- _Page_:
• • • • • • •

I’m reading: “Wainwright: The Biography” by Hunter Davies

For lovers of the English Lake District there are a set of seven hand drawn and hand written guidebooks which have become synonymous with the hills and mountains of the region – The Pictorial Guides to the Lakeland Fells by A. Wainwright.

Wainwright: The Biography

For a long time the author of these books was little known and the books published by a small publisher using the printing capabilities of the local newspaper.

The first of the guides was published in 1955, it wasn’t for another 11 years, in 1966, that the seventh and last was available to buy. During that time the books grew in popularity, but A. Wainwright remained a little known figure.

The strange thing was that Alfred Wainwright was quite well known in his local community, not for the books, but because he was the Borough Treasurer. This is a role which required him to attend civic functions and interact with the public. Apparently few people put A. Wainwright and Alfred Wainwright together as the same person.

Since their publication climbing the 214 hills documented in the Pictorial Guides has become a target for many, myself included.

This biography isn’t really about the guides it’s about the man who wrote the guides.

• • • • • • •

- _Data segment_:
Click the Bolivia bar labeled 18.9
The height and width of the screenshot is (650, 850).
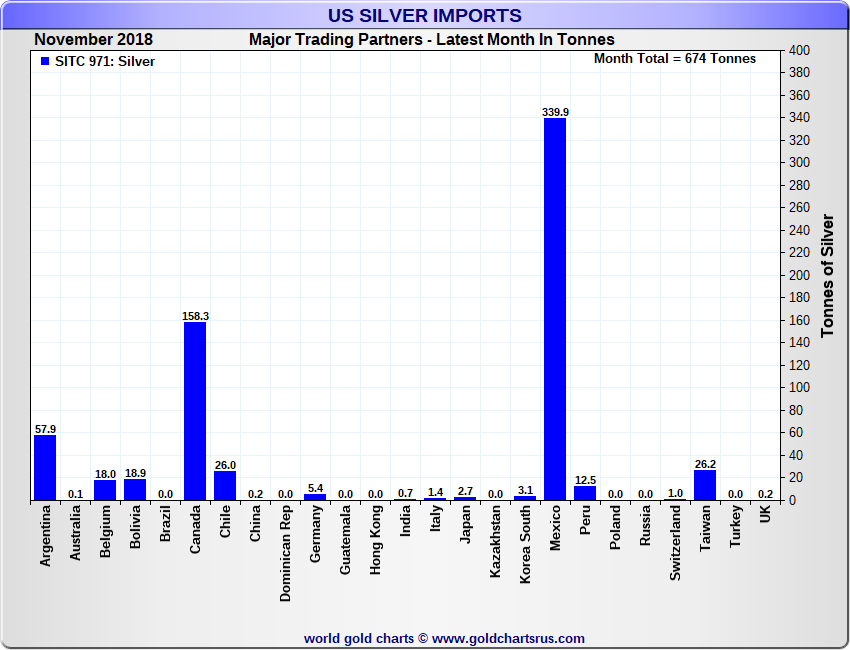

• • • • • • •

- _To be done_:
1/ According to the Wainwright biography post, what job made Alfred Wainwright well known in his local community?
2/ Transcribe the part of the Wainwright biography post between "The strange thing" and "wrote the guides.", inclusive.

- _Responses to the tasks_:
1/ He was the Borough Treasurer.

2/
The strange thing was that Alfred Wainwright was quite well known in his local community, not for the books, but because he was the Borough Treasurer. This is a role which required him to attend civic functions and interact with the public. Apparently few people put A. Wainwright and Alfred Wainwright together as the same person.

Since their publication climbing the 214 hills documented in the Pictorial Guides has become a target for many, myself included.

This biography isn’t really about the guides it’s about the man who wrote the guides.